- [WORK REQUEST]: From the line containing "The height and" down to the final line of the entries below, quote every line verbatim. Exclude pictures.

- [Collected data]:
☆ ☆ ☆ ☆ ☆

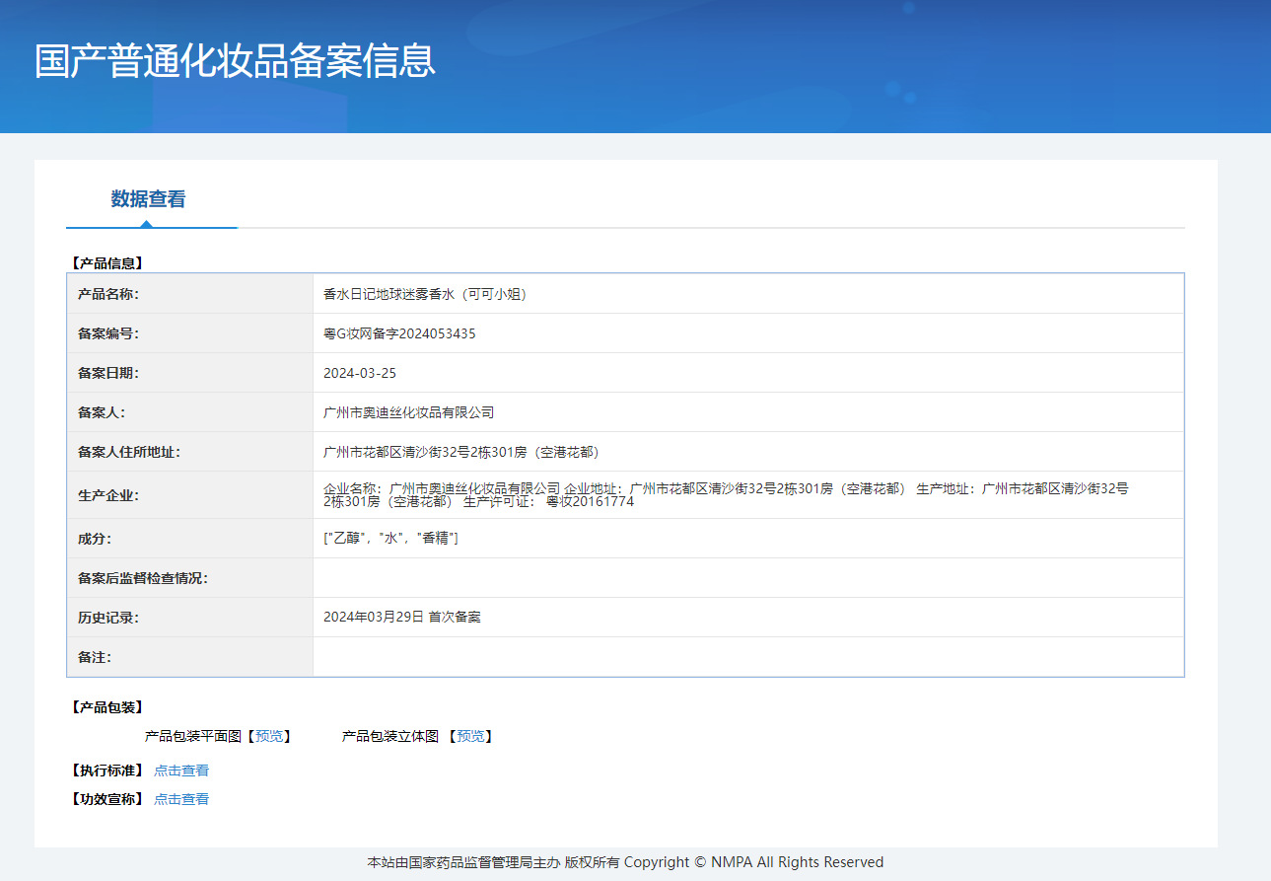Click the empty 备案后监督检查情况 value cell

(747, 578)
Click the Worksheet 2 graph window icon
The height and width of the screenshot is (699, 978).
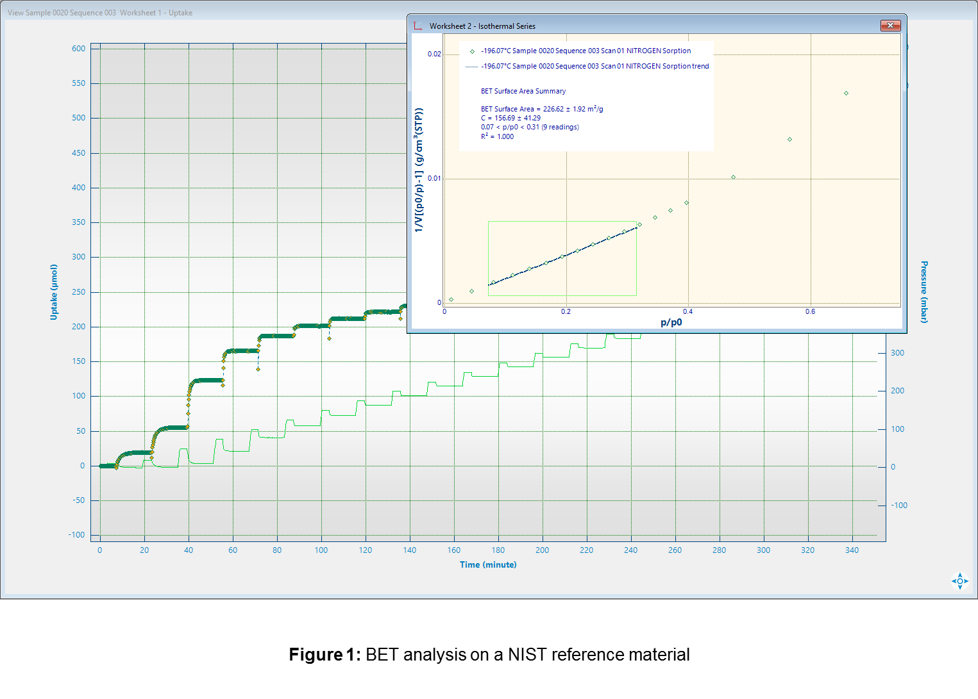tap(418, 26)
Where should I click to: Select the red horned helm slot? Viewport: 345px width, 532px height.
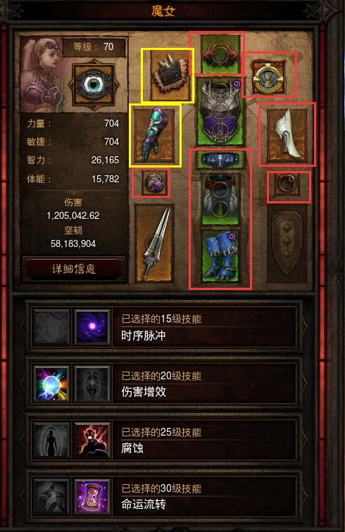[220, 54]
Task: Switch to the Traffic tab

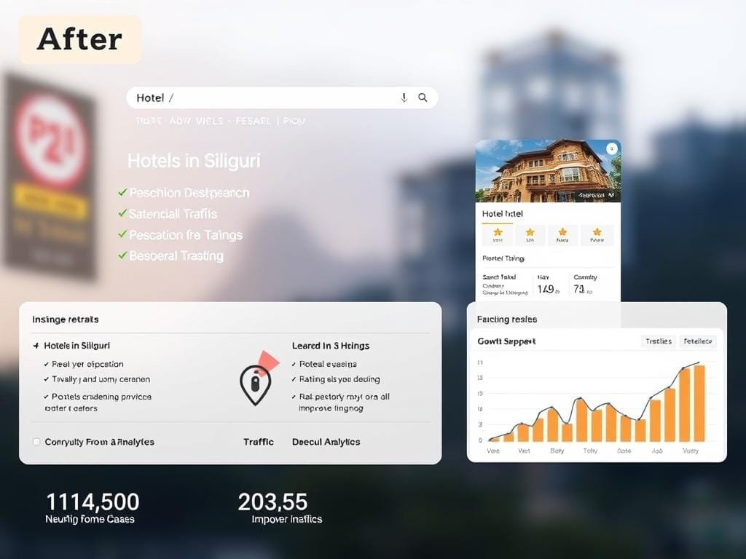Action: click(258, 442)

☆ ☆ ☆ ☆ ☆

- [THE COMPLETED TASK]:
The height and width of the screenshot is (699, 978).
tap(418, 26)
Where should I click to: Select the red horned helm slot? Viewport: 345px width, 532px height.
[220, 54]
Task: Switch to the Traffic tab

Action: click(258, 442)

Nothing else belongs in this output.